While Madsen is the right person to push Copenhagen’s spirit to artistic extremes, the same mixture of hard-core style with a candy-colored palette was everywhere during the week. Only Wood Wood took a decidedly darker turn from its previous British public school-inspired seasons, with a collection evoking Liverpudlian hooligans with plum tracksuits, scowls, and full blue Scouse brows. Overall, the catwalks were awash with sugary shades and earthy or edgy shapes.
The likely originator of this trend is Stine Goya, whose season after season success promoting a dessert-inspired pistachio, pumpkin, and berry palette now helps define the present moment in Danish design. Goya’s soft, pragmatic cuts counterbalance her smart and serious references. In past seasons, she channeled the Amish, haunted puppet theaters, and Victoriana. This season, she presented an elegant, relaxed white blouse paired with matching seventies-style trousers, both sporting a watercolor print of clowns from a Fellini film. Although Goya makes challenging artistic references and was introduced to Denmark’s fashion scene through her relationship with surrealist Henrik Visbov, her clothes are Copenhagen’s most realistic additions to real women’s lives.

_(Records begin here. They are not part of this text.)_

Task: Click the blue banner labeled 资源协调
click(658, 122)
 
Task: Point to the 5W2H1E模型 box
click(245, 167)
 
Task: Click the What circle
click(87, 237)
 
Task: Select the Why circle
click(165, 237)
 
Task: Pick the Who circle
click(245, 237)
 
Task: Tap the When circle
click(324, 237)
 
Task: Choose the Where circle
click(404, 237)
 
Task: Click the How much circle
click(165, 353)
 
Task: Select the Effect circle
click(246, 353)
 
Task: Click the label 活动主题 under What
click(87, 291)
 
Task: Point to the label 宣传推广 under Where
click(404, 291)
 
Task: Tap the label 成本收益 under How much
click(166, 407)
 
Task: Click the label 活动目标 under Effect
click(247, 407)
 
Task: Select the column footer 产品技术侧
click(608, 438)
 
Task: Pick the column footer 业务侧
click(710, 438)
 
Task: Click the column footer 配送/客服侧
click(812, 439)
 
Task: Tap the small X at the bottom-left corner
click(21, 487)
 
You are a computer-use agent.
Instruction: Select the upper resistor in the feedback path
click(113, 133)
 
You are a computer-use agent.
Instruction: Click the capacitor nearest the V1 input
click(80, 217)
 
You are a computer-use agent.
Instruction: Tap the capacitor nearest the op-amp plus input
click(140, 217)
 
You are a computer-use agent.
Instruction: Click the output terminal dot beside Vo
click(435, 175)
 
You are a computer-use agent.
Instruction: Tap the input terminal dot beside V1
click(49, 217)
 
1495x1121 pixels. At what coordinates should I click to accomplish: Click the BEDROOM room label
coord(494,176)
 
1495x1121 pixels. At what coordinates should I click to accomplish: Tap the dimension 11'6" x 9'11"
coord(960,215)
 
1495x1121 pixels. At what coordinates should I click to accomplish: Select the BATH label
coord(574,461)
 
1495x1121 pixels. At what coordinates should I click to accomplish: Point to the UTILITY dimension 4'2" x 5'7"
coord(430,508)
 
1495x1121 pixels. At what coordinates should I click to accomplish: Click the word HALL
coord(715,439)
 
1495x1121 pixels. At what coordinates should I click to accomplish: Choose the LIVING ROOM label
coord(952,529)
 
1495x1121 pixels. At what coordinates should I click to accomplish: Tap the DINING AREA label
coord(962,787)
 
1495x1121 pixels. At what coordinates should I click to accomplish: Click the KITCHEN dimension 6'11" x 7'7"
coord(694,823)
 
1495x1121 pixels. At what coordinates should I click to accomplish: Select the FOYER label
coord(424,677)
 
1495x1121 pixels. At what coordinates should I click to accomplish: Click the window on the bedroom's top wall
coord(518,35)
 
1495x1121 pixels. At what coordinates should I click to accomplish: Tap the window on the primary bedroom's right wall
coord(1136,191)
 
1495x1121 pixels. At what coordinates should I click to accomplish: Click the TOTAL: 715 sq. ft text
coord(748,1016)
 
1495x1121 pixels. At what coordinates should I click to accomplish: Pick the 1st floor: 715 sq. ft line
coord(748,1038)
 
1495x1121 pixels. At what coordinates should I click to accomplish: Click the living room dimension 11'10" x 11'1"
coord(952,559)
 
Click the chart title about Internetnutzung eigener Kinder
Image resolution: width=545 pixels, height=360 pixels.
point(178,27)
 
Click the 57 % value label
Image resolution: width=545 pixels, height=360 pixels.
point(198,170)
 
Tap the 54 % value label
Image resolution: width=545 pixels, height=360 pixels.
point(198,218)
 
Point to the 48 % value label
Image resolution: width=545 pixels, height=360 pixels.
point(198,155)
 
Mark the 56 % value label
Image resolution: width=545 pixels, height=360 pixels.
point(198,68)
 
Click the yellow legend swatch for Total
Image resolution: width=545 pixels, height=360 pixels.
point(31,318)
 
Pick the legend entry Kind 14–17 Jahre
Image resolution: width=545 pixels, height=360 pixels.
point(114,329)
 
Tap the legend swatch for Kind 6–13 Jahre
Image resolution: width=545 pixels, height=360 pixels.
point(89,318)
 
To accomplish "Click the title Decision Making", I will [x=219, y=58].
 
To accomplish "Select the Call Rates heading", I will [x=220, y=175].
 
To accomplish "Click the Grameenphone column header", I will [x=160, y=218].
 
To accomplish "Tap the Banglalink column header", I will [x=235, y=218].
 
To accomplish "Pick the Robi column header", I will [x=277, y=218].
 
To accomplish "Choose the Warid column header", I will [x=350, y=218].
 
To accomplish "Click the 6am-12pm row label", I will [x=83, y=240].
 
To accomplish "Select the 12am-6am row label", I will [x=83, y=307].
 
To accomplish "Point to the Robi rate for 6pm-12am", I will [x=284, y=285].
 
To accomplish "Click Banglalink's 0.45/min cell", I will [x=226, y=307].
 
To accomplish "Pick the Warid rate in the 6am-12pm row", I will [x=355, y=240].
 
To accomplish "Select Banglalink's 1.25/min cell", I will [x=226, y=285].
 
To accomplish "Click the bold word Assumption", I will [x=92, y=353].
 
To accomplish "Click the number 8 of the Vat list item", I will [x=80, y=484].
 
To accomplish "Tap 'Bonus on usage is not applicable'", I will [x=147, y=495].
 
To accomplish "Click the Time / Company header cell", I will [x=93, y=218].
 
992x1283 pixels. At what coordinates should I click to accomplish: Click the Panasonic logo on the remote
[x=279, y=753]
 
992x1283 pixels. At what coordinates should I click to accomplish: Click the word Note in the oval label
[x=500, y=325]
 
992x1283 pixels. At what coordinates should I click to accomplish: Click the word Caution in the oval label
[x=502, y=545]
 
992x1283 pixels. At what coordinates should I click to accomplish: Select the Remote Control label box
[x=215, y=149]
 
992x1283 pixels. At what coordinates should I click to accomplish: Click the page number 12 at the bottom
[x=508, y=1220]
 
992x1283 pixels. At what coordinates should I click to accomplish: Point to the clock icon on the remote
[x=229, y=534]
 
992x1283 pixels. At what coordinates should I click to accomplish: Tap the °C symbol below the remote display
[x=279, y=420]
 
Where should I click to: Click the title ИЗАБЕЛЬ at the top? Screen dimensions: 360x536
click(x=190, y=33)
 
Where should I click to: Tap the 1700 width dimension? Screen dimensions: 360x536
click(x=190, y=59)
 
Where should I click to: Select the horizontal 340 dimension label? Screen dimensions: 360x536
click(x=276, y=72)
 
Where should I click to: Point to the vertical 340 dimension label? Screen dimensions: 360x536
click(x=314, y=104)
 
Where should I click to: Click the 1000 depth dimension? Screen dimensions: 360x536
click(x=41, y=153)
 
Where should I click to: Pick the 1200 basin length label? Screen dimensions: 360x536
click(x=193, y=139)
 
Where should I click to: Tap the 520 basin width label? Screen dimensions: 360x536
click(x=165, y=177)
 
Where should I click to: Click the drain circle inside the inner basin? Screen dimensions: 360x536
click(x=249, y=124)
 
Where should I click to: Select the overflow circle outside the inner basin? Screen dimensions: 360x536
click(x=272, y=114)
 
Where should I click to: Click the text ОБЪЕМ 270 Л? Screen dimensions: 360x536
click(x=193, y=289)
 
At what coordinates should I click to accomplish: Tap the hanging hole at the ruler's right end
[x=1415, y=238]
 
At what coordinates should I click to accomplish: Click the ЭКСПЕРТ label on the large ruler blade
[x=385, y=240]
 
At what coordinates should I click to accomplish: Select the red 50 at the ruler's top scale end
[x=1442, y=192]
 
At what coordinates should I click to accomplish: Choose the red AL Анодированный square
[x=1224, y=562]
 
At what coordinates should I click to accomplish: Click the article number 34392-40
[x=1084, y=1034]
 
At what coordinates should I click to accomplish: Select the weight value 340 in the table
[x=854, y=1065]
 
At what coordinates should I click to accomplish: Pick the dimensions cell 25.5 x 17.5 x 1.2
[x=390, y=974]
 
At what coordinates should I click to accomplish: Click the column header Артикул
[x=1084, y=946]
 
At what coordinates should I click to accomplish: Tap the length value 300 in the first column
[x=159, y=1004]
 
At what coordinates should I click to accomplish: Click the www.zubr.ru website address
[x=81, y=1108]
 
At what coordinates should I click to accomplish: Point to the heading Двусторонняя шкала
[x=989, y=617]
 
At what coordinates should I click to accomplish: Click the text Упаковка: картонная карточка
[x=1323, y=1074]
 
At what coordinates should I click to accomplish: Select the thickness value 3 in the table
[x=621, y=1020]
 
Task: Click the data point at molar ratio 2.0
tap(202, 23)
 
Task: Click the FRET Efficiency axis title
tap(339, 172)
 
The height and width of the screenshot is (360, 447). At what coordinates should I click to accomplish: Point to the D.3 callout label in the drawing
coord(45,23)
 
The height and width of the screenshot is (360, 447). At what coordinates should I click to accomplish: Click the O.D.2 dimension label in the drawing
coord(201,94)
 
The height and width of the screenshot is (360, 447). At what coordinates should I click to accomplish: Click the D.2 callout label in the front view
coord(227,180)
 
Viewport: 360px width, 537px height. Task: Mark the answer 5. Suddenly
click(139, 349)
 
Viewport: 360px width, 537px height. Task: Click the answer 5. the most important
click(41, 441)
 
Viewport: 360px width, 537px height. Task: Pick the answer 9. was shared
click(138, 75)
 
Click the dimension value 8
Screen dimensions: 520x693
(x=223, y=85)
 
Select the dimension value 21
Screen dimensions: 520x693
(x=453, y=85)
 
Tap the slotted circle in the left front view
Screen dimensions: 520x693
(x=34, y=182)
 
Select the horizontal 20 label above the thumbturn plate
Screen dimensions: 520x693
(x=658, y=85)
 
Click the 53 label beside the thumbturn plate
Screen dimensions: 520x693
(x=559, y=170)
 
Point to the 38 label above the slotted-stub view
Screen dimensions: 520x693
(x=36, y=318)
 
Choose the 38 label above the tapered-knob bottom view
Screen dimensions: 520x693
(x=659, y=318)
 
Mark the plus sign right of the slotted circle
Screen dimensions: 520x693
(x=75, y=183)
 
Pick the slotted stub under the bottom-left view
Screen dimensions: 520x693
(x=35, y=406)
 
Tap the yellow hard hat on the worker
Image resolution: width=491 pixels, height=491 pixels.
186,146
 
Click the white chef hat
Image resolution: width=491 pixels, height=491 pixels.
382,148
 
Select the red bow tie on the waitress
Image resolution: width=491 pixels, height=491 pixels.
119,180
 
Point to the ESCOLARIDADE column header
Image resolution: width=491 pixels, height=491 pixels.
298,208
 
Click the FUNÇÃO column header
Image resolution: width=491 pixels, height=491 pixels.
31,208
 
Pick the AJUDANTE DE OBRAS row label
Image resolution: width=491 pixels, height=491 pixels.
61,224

This accessible mentality was also evident at Bruuns Bazaar, where Rebekka Bay, the former artistic director for Cos, presented clean, crisp clothes for women and men, with exciting dashes of yellow and blue against sage, mint, vanilla, and taupe. Peter Jensen’s menswear and womenswear employed brighter and bolder versions of the same ice cream colors. Even the reliably gothic Barbara í Gongini started her artful show of sculptural stiff pleats and Rick Owens-like ravished leather with a series of ghostly girls wearing only acid yellow shredded tights, dresses, and tops in thin cotton. With its harder forms and spectrum of dessert shades, Copenhagen was a treat.